Énoncé de l'exercice:
Recopiez à l'identique le passage du texte de lecture allant de « Les Africains vont » jusqu'à « questions de RFI. » inclus.

Texte de lecture:
--
Les Africains vont demander 300 milliards de dollars sur trois ans le mois prochain au FMI et à la Banque mondiale afin de pouvoir lutter contre la très grave crise économique provoquée par le Covid 19. À la tête de ce combat, il y a le président en exercice de l’Union africaine, le Sud-Africain, Cyril Ramaphosa et ses quatre envoyés spéciaux dans le monde. Le Franco-Ivoirien Tidjane Thiam est l’un d’entre eux. Ancien ministre ivoirien du Plan, ancien patron du Crédit suisse, le grand banquier répond aux questions de RFI.
RFI : Est-ce qu’on peut mesurer l’impact du Covid-19 sur le continent africain six mois après que l’Organisation mondiale de la santé (OMS) a déclaré la vague épidémique de Covid-19 comme pandémie ?
--
Données du corpus:

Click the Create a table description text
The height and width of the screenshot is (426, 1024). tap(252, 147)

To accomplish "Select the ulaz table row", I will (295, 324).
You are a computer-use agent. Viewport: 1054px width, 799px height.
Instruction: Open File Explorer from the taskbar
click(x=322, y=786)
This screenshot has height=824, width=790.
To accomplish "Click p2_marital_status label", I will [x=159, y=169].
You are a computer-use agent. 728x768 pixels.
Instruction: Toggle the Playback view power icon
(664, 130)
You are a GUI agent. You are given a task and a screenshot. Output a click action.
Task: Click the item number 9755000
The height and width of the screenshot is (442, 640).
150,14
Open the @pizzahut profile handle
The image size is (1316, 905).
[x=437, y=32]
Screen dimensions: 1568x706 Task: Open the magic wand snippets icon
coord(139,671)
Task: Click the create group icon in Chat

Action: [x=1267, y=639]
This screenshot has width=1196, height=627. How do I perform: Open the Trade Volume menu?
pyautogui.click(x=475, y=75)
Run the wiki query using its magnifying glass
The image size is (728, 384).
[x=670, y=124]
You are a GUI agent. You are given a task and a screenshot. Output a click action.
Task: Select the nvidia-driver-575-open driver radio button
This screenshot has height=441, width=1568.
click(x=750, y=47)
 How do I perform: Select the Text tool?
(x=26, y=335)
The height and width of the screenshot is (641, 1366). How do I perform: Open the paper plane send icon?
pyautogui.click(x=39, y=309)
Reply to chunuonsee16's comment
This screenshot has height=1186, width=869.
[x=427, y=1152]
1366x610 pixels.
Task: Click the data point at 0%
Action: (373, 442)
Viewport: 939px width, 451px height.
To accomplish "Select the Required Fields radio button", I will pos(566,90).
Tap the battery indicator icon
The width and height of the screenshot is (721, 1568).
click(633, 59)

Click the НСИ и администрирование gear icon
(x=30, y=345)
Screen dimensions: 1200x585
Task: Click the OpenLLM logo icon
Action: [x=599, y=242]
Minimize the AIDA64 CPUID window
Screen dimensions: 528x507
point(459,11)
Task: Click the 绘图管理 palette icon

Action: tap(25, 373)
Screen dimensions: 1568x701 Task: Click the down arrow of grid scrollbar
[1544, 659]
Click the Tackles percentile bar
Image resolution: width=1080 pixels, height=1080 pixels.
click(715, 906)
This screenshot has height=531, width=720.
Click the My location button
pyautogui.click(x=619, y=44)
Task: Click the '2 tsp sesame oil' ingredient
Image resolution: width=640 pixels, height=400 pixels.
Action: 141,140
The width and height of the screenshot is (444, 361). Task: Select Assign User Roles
--
Corrigé de l'exercice:
Les Africains vont demander 300 milliards de dollars sur trois ans le mois prochain au FMI et à la Banque mondiale afin de pouvoir lutter contre la très grave crise économique provoquée par le Covid 19. À la tête de ce combat, il y a le président en exercice de l’Union africaine, le Sud-Africain, Cyril Ramaphosa et ses quatre envoyés spéciaux dans le monde. Le Franco-Ivoirien Tidjane Thiam est l’un d’entre eux. Ancien ministre ivoirien du Plan, ancien patron du Crédit suisse, le grand banquier répond aux questions de RFI.